-- Begin Data provided --

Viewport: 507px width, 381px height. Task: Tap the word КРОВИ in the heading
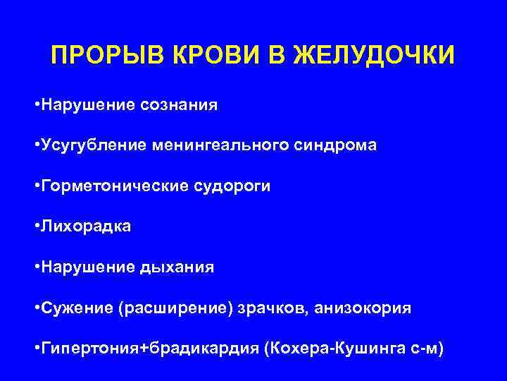(184, 56)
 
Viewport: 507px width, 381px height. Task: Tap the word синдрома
(342, 145)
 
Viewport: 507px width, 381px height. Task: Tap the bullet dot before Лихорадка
(36, 227)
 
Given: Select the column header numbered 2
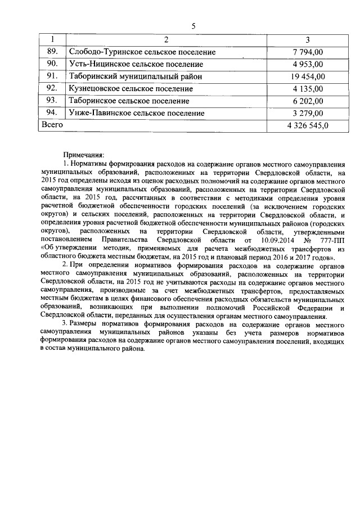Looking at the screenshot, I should coord(166,40).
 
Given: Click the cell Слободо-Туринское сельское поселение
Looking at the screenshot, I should coord(142,52).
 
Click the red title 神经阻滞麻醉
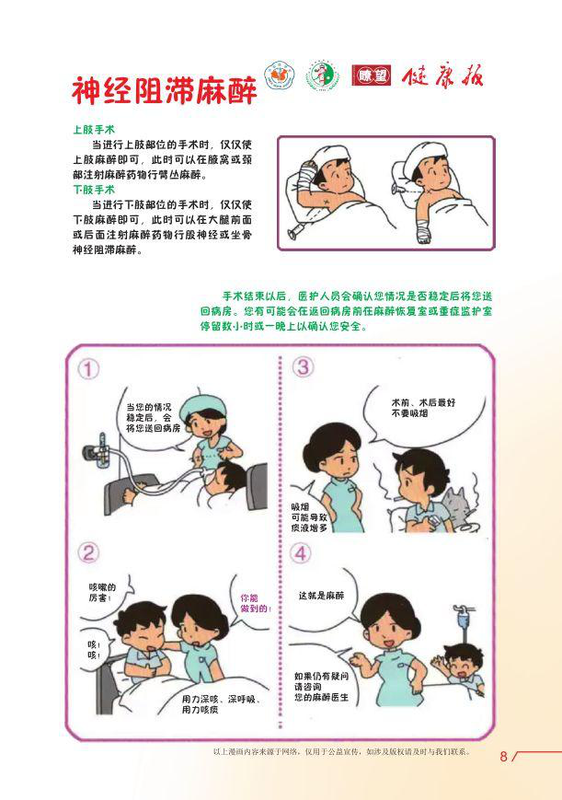[165, 90]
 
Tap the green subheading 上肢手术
[94, 130]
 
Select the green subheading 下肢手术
[94, 190]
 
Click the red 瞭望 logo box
[372, 76]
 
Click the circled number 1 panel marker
[88, 369]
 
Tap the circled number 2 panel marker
[88, 553]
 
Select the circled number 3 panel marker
[303, 366]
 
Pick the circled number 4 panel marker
[301, 553]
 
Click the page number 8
[503, 756]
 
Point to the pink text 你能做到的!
[256, 603]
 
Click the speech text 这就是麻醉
[321, 596]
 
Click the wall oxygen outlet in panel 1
[97, 450]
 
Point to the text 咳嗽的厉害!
[102, 592]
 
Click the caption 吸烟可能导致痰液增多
[309, 518]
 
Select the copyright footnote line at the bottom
[341, 751]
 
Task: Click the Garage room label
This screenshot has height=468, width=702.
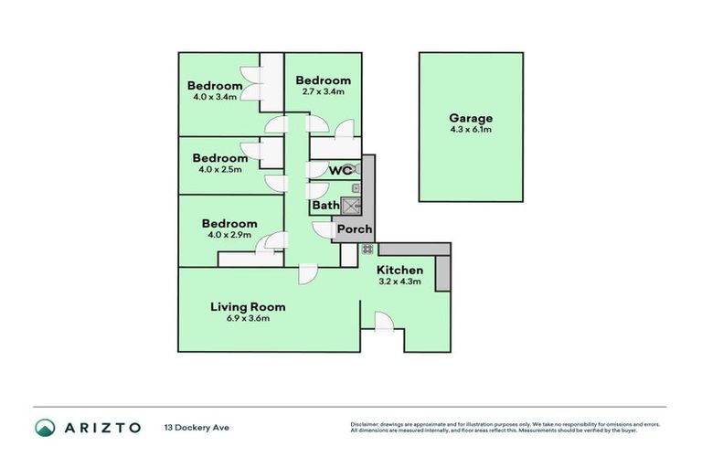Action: pos(471,118)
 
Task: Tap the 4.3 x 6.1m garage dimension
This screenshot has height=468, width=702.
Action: pos(471,130)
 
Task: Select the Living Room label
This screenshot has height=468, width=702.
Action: pos(248,307)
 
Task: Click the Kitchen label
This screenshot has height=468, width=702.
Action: pos(400,271)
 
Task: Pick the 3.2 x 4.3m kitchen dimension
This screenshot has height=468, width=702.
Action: pos(400,282)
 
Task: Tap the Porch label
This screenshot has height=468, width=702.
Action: pos(354,229)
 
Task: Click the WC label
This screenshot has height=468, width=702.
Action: pos(341,171)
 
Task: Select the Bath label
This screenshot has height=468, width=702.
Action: pos(325,206)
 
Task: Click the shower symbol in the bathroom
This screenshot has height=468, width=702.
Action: pos(352,206)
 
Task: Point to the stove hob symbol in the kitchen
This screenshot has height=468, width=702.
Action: pos(367,249)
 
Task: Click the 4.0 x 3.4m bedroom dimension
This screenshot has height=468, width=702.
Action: pos(215,96)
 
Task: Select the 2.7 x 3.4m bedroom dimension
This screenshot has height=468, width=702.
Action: pos(323,91)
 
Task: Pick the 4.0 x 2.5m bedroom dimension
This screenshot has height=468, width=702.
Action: pos(219,169)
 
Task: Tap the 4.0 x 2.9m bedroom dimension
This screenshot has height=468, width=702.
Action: pos(229,235)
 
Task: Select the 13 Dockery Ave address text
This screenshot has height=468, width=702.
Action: pos(195,428)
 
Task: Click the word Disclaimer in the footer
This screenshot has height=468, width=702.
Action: pos(365,425)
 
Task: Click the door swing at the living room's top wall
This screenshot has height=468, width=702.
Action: pos(307,273)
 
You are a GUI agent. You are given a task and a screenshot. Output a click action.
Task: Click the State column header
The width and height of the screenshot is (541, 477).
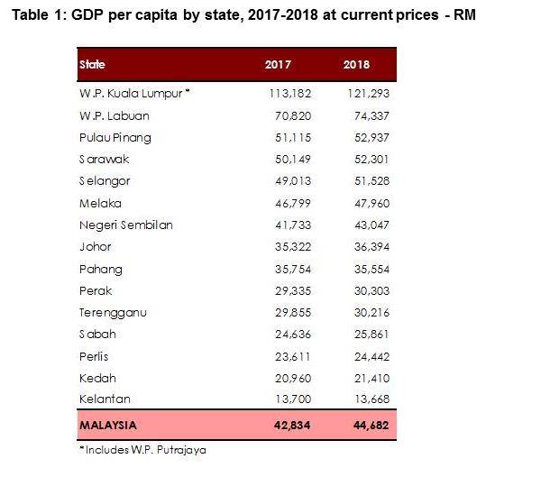pyautogui.click(x=92, y=65)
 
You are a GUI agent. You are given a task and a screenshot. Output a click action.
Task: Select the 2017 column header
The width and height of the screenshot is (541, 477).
pyautogui.click(x=278, y=65)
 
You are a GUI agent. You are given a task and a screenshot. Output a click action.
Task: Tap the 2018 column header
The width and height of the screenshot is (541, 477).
pyautogui.click(x=356, y=65)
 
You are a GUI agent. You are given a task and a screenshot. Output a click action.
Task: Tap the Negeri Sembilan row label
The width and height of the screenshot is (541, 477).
pyautogui.click(x=125, y=225)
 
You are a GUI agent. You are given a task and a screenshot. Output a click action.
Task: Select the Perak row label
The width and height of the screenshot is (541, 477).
pyautogui.click(x=95, y=290)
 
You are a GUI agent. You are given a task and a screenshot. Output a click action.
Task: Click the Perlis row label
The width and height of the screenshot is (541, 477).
pyautogui.click(x=95, y=356)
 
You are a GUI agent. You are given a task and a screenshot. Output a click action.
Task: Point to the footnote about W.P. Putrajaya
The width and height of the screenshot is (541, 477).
pyautogui.click(x=144, y=448)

-- End Data provided --

- _Problem to solve_
Could you lay out every line of the listing above as a Markdown table with the columns "Row" and "Line," skipping blank lines and leaving the pictures out?

- _Exercise result_
| Row | Line |
|---|---|
| 1 | Viewport: 507px width, 381px height. Task: Tap the word КРОВИ in the heading |
| 2 | (184, 56) |
| 3 | Viewport: 507px width, 381px height. Task: Tap the word синдрома |
| 4 | (342, 145) |
| 5 | Viewport: 507px width, 381px height. Task: Tap the bullet dot before Лихорадка |
| 6 | (36, 227) |
| 7 | Given: Select the column header numbered 2 |
| 8 | Looking at the screenshot, I should coord(166,40). |
| 9 | Given: Click the cell Слободо-Туринское сельское поселение |
| 10 | Looking at the screenshot, I should coord(142,52). |
| 11 | Click the red title 神经阻滞麻醉 |
| 12 | [165, 90] |
| 13 | Tap the green subheading 上肢手术 |
| 14 | [94, 130] |
| 15 | Select the green subheading 下肢手术 |
| 16 | [94, 190] |
| 17 | Click the red 瞭望 logo box |
| 18 | [372, 76] |
| 19 | Click the circled number 1 panel marker |
| 20 | [88, 369] |
| 21 | Tap the circled number 2 panel marker |
| 22 | [88, 553] |
| 23 | Select the circled number 3 panel marker |
| 24 | [303, 366] |
| 25 | Pick the circled number 4 panel marker |
| 26 | [301, 553] |
| 27 | Click the page number 8 |
| 28 | [503, 756] |
| 29 | Point to the pink text 你能做到的! |
| 30 | [256, 603] |
| 31 | Click the speech text 这就是麻醉 |
| 32 | [321, 596] |
| 33 | Click the wall oxygen outlet in panel 1 |
| 34 | [97, 450] |
| 35 | Point to the text 咳嗽的厉害! |
| 36 | [102, 592] |
| 37 | Click the caption 吸烟可能导致痰液增多 |
| 38 | [309, 518] |
| 39 | Select the copyright footnote line at the bottom |
| 40 | [341, 751] |
| 41 | Task: Click the Garage room label |
| 42 | This screenshot has height=468, width=702. |
| 43 | Action: pos(471,118) |
| 44 | Task: Tap the 4.3 x 6.1m garage dimension |
| 45 | This screenshot has height=468, width=702. |
| 46 | Action: pos(471,130) |
| 47 | Task: Select the Living Room label |
| 48 | This screenshot has height=468, width=702. |
| 49 | Action: pos(248,307) |
| 50 | Task: Click the Kitchen label |
| 51 | This screenshot has height=468, width=702. |
| 52 | Action: pos(400,271) |
| 53 | Task: Pick the 3.2 x 4.3m kitchen dimension |
| 54 | This screenshot has height=468, width=702. |
| 55 | Action: pos(400,282) |
| 56 | Task: Tap the Porch label |
| 57 | This screenshot has height=468, width=702. |
| 58 | Action: pos(354,229) |
| 59 | Task: Click the WC label |
| 60 | This screenshot has height=468, width=702. |
| 61 | Action: pos(341,171) |
| 62 | Task: Select the Bath label |
| 63 | This screenshot has height=468, width=702. |
| 64 | Action: pos(325,206) |
| 65 | Task: Click the shower symbol in the bathroom |
| 66 | This screenshot has height=468, width=702. |
| 67 | Action: pos(352,206) |
| 68 | Task: Point to the stove hob symbol in the kitchen |
| 69 | This screenshot has height=468, width=702. |
| 70 | Action: pos(367,249) |
| 71 | Task: Click the 4.0 x 3.4m bedroom dimension |
| 72 | This screenshot has height=468, width=702. |
| 73 | Action: pos(215,96) |
| 74 | Task: Select the 2.7 x 3.4m bedroom dimension |
| 75 | This screenshot has height=468, width=702. |
| 76 | Action: pos(323,91) |
| 77 | Task: Pick the 4.0 x 2.5m bedroom dimension |
| 78 | This screenshot has height=468, width=702. |
| 79 | Action: pos(219,169) |
| 80 | Task: Tap the 4.0 x 2.9m bedroom dimension |
| 81 | This screenshot has height=468, width=702. |
| 82 | Action: pos(229,235) |
| 83 | Task: Select the 13 Dockery Ave address text |
| 84 | This screenshot has height=468, width=702. |
| 85 | Action: pos(195,428) |
| 86 | Task: Click the word Disclaimer in the footer |
| 87 | This screenshot has height=468, width=702. |
| 88 | Action: pos(365,425) |
| 89 | Task: Click the door swing at the living room's top wall |
| 90 | This screenshot has height=468, width=702. |
| 91 | Action: pos(307,273) |
| 92 | You are a GUI agent. You are given a task and a screenshot. Output a click action. |
| 93 | Task: Click the State column header |
| 94 | The width and height of the screenshot is (541, 477). |
| 95 | pyautogui.click(x=92, y=65) |
| 96 | You are a GUI agent. You are given a task and a screenshot. Output a click action. |
| 97 | Task: Select the 2017 column header |
| 98 | The width and height of the screenshot is (541, 477). |
| 99 | pyautogui.click(x=278, y=65) |
| 100 | You are a GUI agent. You are given a task and a screenshot. Output a click action. |
| 101 | Task: Tap the 2018 column header |
| 102 | The width and height of the screenshot is (541, 477). |
| 103 | pyautogui.click(x=356, y=65) |
| 104 | You are a GUI agent. You are given a task and a screenshot. Output a click action. |
| 105 | Task: Tap the Negeri Sembilan row label |
| 106 | The width and height of the screenshot is (541, 477). |
| 107 | pyautogui.click(x=125, y=225) |
| 108 | You are a GUI agent. You are given a task and a screenshot. Output a click action. |
| 109 | Task: Select the Perak row label |
| 110 | The width and height of the screenshot is (541, 477). |
| 111 | pyautogui.click(x=95, y=290) |
| 112 | You are a GUI agent. You are given a task and a screenshot. Output a click action. |
| 113 | Task: Click the Perlis row label |
| 114 | The width and height of the screenshot is (541, 477). |
| 115 | pyautogui.click(x=95, y=356) |
| 116 | You are a GUI agent. You are given a task and a screenshot. Output a click action. |
| 117 | Task: Point to the footnote about W.P. Putrajaya |
| 118 | The width and height of the screenshot is (541, 477). |
| 119 | pyautogui.click(x=144, y=448) |